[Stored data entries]
==*==

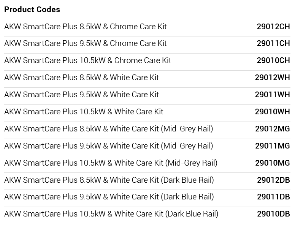Click product code 29012WH

[272, 77]
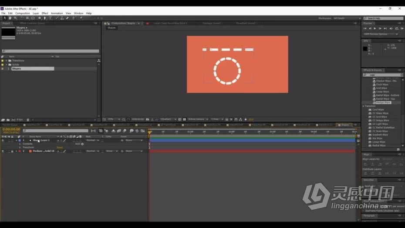Enable motion blur switch in timeline toolbar
Screen dimensions: 405x228
[125, 131]
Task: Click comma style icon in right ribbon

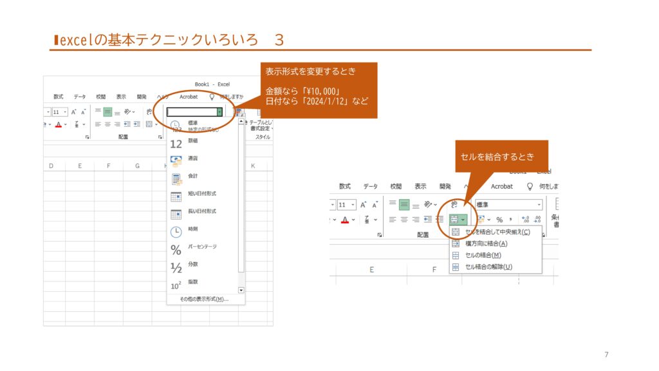Action: click(x=511, y=220)
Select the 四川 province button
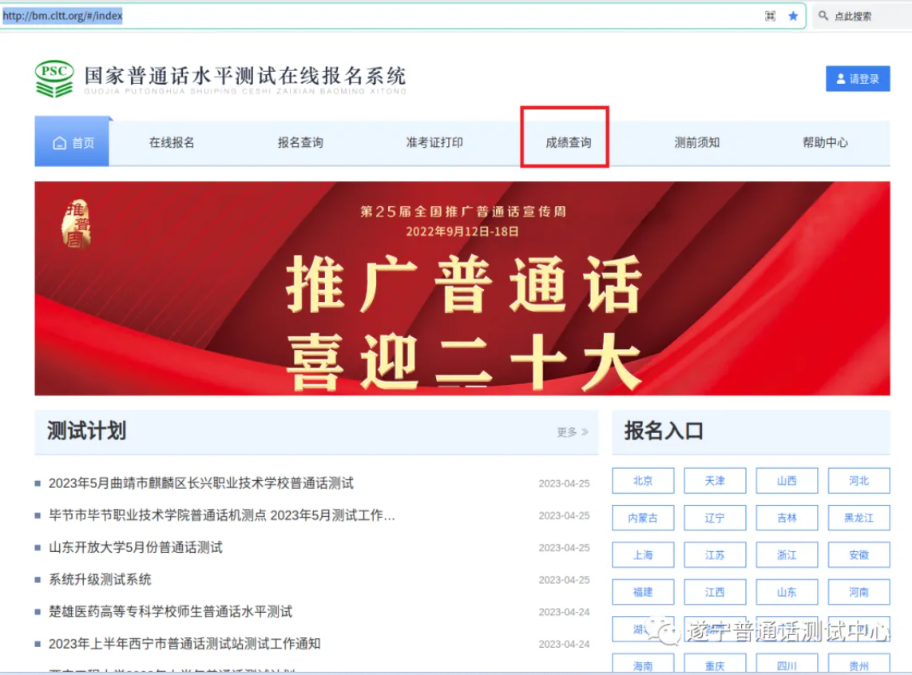Screen dimensions: 912x675 tap(787, 665)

==*==

Exercise –
Take the line containing "Task: Click comma style icon in right ribbon" and every line after it up to the end of the data, and write them out exactly, without the pictures.

Task solution –
Task: Click comma style icon in right ribbon

Action: click(x=511, y=220)
Select the 四川 province button
Screen dimensions: 912x675 tap(787, 665)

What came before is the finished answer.